When we have two constraints, we can still use Lagrange multipliers once we’ve made a slight modification. The optimization problem

 $\text{Maximize (or minimize) }f(x,y,z)\text{ subject to }g(x,y,z)=c_{1}\text{ % and }h(x,y,z)=c_{2}$

is satisfied when $\nabla f(x,y,z)=\lambda\nabla g(x,y,z)+\mu\nabla h(x,y,z)$.

Example 13.9.5 Optimizing with Two Constraints

The plane $x-y+z=2$ intersects the cylinder $x^{2}+y^{2}=4$ in an ellipse. Find the points on the ellipse closest to and farthest from the origin.

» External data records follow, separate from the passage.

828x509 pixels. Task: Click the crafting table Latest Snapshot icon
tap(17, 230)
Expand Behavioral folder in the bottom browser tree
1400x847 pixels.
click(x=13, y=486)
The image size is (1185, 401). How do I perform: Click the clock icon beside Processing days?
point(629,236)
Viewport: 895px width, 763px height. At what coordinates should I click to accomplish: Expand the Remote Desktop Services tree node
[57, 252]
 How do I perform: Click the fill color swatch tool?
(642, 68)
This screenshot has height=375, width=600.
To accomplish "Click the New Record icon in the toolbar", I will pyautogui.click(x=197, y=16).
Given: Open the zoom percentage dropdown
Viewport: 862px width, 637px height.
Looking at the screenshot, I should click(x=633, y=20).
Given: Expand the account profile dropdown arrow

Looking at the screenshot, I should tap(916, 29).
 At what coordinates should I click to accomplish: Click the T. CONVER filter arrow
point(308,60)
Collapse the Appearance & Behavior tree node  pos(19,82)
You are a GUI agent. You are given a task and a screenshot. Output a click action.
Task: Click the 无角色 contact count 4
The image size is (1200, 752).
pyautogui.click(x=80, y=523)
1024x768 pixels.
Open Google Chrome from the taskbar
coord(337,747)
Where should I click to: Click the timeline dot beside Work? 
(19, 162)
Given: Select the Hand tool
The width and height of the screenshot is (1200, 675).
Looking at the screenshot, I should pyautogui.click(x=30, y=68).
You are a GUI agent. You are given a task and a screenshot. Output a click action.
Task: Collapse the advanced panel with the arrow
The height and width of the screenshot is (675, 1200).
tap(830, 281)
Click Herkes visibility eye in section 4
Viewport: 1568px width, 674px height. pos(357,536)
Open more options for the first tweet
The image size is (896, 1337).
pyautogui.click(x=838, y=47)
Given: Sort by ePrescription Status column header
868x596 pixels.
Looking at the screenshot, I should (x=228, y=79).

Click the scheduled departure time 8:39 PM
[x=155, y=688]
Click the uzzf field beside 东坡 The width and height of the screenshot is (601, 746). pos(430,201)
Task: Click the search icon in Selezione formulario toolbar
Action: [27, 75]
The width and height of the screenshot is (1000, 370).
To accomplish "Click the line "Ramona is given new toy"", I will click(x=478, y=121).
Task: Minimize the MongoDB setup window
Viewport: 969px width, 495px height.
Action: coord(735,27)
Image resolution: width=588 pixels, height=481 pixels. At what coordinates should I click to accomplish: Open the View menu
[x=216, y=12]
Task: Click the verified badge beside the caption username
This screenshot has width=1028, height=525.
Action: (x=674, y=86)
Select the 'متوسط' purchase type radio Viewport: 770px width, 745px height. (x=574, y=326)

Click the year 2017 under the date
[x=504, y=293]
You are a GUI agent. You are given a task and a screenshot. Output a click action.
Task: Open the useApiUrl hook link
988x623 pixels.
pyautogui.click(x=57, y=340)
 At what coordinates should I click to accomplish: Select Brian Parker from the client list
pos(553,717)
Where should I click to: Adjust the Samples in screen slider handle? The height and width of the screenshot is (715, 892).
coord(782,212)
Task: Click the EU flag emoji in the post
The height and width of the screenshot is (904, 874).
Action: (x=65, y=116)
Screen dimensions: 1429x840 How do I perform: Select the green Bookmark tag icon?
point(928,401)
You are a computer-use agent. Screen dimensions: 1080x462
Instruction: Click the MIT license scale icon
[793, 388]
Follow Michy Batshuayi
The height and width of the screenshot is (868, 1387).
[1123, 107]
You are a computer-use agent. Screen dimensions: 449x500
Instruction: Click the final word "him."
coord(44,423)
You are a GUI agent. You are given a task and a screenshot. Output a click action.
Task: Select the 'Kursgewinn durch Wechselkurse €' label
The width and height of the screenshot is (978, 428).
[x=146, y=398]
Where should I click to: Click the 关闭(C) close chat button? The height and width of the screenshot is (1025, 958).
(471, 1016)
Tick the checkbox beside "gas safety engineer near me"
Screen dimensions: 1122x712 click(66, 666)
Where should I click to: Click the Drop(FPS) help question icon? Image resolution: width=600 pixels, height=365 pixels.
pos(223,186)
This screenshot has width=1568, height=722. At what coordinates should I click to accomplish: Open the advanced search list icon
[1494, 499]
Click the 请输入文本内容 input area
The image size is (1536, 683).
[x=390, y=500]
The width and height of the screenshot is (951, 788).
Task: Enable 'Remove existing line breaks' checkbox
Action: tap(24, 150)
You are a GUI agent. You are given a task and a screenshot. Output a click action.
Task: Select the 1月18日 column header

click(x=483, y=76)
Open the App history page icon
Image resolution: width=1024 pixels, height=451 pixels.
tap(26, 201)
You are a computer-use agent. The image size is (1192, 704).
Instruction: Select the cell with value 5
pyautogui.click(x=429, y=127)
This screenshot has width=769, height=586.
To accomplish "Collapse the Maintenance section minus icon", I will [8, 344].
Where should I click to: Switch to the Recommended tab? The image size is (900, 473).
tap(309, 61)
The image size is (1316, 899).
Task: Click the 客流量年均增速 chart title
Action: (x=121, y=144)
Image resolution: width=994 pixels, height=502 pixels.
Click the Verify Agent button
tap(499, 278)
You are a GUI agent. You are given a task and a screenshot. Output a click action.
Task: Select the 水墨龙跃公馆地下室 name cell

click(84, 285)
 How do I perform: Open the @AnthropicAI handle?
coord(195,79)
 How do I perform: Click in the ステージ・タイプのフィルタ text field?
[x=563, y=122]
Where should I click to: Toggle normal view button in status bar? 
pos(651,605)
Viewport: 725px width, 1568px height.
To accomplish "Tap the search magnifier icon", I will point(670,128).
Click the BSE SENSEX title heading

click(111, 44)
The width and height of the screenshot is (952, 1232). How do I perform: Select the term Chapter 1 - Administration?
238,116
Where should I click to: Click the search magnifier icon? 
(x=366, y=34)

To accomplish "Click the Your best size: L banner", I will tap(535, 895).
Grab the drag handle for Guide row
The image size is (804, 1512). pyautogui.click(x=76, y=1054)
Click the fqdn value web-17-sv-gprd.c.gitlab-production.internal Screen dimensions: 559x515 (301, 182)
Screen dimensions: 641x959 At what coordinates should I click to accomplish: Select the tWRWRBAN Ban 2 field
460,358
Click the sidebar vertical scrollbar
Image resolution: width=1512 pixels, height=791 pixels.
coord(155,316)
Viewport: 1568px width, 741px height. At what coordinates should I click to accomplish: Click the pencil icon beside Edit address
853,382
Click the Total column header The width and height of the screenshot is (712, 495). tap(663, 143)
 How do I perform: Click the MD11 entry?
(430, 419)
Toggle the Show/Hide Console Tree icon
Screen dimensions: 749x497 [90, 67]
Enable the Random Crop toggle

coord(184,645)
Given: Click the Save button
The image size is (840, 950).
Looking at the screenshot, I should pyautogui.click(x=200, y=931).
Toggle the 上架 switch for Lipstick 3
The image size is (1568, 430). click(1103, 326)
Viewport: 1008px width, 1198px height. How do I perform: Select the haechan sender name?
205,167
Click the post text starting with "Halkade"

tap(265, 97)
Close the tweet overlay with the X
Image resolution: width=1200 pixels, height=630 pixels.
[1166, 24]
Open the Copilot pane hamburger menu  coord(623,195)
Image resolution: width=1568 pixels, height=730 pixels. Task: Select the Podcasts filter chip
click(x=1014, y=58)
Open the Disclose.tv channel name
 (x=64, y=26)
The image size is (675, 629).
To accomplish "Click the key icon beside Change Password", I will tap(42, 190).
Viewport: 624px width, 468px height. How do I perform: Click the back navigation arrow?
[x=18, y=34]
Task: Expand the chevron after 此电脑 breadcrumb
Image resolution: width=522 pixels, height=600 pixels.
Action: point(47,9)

SolutionWe can optimize the distance $\sqrt{x^{2}+y^{2}+z^{2}}$ by optimizing the function $f(x,y,z)=x^{2}+y^{2}+z^{2}$, which has a simpler derivative. We let $g(x,y,z)=x-y+z$ be the plane constraint, and $h(x,y,z)=x^{2}+y^{2}$ be the cylinder constraint. We see that

 $\displaystyle\nabla f(x,y,z)$ $\displaystyle=\left\langle 2x,2y,2z\right\rangle$ $\displaystyle\nabla g(x,y,z)$ $\displaystyle=\left\langle 1,-1,1\right\rangle$ $\displaystyle\nabla h(x,y,z)$ $\displaystyle=\left\langle 2x,2y,0\right\rangle.$

The equation $\nabla f=\lambda\nabla g+\mu\nabla h$ means that

 $\displaystyle 2x$ $\displaystyle=\lambda+2\mu x$ $\displaystyle 2y$ $\displaystyle=-\lambda+2\mu y$ $\displaystyle 2z$ $\displaystyle=\lambda.$

Adding the first two equations tells us that $x+y=\mu(x+y)$, so that $\mu=1$ or $x=-y$. If $\mu=1$, then $\lambda=z=0$, and the constraint equations become

 $\displaystyle x-y$ $\displaystyle=2$ $\displaystyle x^{2}+y^{2}$ $\displaystyle=4.$

Substituting $x=y+2$ into $x^{2}+y^{2}=4$ tells us that $(y+2)^{2}+y^{2}=4$, which simplifies to $2y(y+2)=0$. This means that we need to look at the points $(2,0,0)$ and $(0,-2,0)$, which are both distance 2 from the origin. If $x=-y$, then the constraint equations become

 $\displaystyle 2x+z$ $\displaystyle=2$ $\displaystyle 2x^{2}$ $\displaystyle=4$

and we need to look at the points $(\pm\sqrt{2},\mp\sqrt{2},2\mp 2\sqrt{2})$. These have distance $\sqrt{2+2+(2\mp 2\sqrt{2})^{2}}=\sqrt{16\mp 8\sqrt{2}}$, which are both greater than 2. Therefore, the closest points are $(2,0,0)$ and $(0,-2,0)$, while the furthest point is $(-\sqrt{2},\sqrt{2},2+\sqrt{2})$.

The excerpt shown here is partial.